■ Exercise details
Each line from the beginning of the entries below through the line that includes "Click the signal blob near 11:17" must be returned exactly as given.

(Stored data entries)
------------

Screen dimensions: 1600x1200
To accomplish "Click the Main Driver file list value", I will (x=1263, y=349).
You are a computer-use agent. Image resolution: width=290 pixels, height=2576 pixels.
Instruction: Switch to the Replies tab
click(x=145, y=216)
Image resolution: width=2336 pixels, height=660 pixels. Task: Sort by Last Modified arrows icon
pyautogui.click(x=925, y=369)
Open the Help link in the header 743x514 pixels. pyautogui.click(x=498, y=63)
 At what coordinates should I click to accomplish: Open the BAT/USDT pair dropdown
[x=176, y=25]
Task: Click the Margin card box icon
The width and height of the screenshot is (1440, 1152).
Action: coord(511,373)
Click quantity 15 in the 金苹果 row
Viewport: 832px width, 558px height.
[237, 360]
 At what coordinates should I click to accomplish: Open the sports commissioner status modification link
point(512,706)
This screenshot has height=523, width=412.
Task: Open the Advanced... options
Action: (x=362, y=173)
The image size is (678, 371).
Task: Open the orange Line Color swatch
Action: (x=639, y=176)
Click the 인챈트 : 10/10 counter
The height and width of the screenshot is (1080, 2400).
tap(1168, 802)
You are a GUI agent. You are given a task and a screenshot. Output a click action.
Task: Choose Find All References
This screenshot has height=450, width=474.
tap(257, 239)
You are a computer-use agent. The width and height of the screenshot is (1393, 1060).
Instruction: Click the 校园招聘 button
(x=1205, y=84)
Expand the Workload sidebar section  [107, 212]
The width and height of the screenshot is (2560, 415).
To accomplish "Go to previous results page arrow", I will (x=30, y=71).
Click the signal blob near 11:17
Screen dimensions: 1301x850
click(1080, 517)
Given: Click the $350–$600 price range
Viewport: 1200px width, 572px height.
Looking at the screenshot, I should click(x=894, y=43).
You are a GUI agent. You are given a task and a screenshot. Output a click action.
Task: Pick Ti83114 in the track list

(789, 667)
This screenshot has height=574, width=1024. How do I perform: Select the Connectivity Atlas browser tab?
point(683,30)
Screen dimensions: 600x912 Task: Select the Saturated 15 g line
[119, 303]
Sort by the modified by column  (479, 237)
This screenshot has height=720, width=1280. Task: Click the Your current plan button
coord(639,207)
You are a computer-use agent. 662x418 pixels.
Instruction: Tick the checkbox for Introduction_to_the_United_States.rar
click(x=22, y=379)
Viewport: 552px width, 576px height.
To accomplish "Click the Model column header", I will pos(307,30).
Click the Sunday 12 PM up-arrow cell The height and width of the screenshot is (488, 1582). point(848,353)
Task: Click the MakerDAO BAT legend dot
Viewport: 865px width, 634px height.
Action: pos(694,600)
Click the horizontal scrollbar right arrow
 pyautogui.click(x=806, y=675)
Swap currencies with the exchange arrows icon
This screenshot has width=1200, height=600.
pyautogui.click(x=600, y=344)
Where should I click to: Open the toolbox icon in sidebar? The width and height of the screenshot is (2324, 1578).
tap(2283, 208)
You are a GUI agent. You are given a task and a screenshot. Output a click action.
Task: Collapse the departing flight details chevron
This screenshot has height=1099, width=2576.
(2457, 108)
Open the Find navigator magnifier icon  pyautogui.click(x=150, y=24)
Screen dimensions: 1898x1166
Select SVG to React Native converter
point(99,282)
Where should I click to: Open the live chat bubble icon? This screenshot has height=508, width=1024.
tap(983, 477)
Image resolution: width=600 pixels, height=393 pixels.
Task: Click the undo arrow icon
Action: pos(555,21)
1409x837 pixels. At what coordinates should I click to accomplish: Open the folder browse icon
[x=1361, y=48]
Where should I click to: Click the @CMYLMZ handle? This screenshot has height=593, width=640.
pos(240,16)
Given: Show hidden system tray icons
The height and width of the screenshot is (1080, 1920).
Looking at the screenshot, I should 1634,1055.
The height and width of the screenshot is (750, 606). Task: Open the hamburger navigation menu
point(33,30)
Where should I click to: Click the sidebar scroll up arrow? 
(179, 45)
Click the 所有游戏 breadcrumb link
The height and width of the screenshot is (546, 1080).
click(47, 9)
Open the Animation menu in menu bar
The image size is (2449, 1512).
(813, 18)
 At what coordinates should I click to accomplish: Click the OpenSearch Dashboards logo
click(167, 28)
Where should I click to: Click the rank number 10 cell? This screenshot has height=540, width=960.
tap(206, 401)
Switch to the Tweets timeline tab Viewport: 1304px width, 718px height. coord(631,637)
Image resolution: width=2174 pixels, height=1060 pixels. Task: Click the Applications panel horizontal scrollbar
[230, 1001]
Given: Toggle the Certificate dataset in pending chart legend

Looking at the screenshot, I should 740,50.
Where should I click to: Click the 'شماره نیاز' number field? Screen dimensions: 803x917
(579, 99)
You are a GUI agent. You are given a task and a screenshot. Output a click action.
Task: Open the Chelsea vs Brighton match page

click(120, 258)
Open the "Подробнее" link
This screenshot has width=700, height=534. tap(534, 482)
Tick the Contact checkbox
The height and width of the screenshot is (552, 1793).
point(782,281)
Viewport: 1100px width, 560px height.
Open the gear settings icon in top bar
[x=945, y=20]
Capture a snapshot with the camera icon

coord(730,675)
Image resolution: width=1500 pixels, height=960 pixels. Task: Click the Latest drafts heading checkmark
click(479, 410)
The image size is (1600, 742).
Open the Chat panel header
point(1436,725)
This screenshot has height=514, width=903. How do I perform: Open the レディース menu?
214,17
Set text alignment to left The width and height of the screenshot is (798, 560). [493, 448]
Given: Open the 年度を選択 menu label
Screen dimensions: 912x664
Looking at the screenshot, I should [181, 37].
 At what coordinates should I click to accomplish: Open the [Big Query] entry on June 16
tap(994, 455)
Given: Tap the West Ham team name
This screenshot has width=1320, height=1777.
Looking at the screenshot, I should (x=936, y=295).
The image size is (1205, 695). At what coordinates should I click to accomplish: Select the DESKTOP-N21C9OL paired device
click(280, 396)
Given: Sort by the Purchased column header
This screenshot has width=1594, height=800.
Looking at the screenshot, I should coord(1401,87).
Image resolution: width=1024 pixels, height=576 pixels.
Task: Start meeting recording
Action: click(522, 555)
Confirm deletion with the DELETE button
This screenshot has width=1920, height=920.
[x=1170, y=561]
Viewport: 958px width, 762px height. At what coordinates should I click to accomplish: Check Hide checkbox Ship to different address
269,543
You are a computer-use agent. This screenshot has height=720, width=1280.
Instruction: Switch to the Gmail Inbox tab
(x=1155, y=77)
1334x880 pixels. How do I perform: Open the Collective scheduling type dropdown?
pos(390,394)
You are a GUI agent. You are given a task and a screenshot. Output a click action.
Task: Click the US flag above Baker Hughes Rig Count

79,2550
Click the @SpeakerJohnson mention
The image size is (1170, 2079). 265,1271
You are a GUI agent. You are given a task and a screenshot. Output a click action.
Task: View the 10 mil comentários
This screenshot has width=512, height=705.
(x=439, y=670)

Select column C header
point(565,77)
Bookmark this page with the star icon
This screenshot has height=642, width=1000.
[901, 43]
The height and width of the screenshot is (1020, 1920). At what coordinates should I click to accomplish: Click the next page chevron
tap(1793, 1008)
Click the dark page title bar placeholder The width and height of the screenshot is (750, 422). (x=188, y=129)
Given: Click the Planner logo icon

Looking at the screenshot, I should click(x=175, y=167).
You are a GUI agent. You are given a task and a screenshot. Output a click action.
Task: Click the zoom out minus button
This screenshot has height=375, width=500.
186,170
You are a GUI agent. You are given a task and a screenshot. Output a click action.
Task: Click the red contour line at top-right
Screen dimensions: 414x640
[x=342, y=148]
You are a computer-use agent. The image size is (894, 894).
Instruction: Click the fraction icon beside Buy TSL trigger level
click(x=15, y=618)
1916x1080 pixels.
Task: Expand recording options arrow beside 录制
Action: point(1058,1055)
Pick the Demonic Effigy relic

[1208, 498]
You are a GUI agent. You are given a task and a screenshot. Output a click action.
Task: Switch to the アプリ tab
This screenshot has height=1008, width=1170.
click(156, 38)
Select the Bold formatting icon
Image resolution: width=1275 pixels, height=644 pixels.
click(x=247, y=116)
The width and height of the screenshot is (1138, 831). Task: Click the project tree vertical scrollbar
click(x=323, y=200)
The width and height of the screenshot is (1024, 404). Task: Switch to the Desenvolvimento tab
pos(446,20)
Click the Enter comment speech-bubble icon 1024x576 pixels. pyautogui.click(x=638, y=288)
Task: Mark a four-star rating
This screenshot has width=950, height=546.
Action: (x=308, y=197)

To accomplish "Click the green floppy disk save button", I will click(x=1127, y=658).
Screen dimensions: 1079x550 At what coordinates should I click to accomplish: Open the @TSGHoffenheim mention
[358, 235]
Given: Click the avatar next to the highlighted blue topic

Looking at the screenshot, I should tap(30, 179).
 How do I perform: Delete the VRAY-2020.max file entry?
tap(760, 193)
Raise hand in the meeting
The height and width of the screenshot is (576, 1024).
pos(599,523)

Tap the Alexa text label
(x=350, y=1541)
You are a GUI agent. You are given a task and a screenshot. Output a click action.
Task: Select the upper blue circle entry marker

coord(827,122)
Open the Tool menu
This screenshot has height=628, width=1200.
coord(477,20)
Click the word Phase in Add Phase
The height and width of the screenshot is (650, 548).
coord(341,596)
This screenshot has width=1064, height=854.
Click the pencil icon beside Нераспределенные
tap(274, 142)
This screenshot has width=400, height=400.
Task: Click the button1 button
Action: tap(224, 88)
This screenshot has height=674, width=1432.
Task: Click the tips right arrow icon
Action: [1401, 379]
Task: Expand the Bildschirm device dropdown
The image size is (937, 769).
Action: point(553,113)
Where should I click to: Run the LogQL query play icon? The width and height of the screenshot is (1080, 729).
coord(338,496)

------------

■ Reply
Screen dimensions: 1600x1200
To accomplish "Click the Main Driver file list value", I will (x=1263, y=349).
You are a computer-use agent. Image resolution: width=290 pixels, height=2576 pixels.
Instruction: Switch to the Replies tab
click(x=145, y=216)
Image resolution: width=2336 pixels, height=660 pixels. Task: Sort by Last Modified arrows icon
pyautogui.click(x=925, y=369)
Open the Help link in the header 743x514 pixels. pyautogui.click(x=498, y=63)
 At what coordinates should I click to accomplish: Open the BAT/USDT pair dropdown
[x=176, y=25]
Task: Click the Margin card box icon
The width and height of the screenshot is (1440, 1152).
Action: coord(511,373)
Click quantity 15 in the 金苹果 row
Viewport: 832px width, 558px height.
[237, 360]
 At what coordinates should I click to accomplish: Open the sports commissioner status modification link
point(512,706)
This screenshot has height=523, width=412.
Task: Open the Advanced... options
Action: (x=362, y=173)
The image size is (678, 371).
Task: Open the orange Line Color swatch
Action: (x=639, y=176)
Click the 인챈트 : 10/10 counter
The height and width of the screenshot is (1080, 2400).
tap(1168, 802)
You are a GUI agent. You are given a task and a screenshot. Output a click action.
Task: Choose Find All References
This screenshot has height=450, width=474.
tap(257, 239)
You are a computer-use agent. The width and height of the screenshot is (1393, 1060).
Instruction: Click the 校园招聘 button
(x=1205, y=84)
Expand the Workload sidebar section  [107, 212]
The width and height of the screenshot is (2560, 415).
To accomplish "Go to previous results page arrow", I will (x=30, y=71).
Click the signal blob near 11:17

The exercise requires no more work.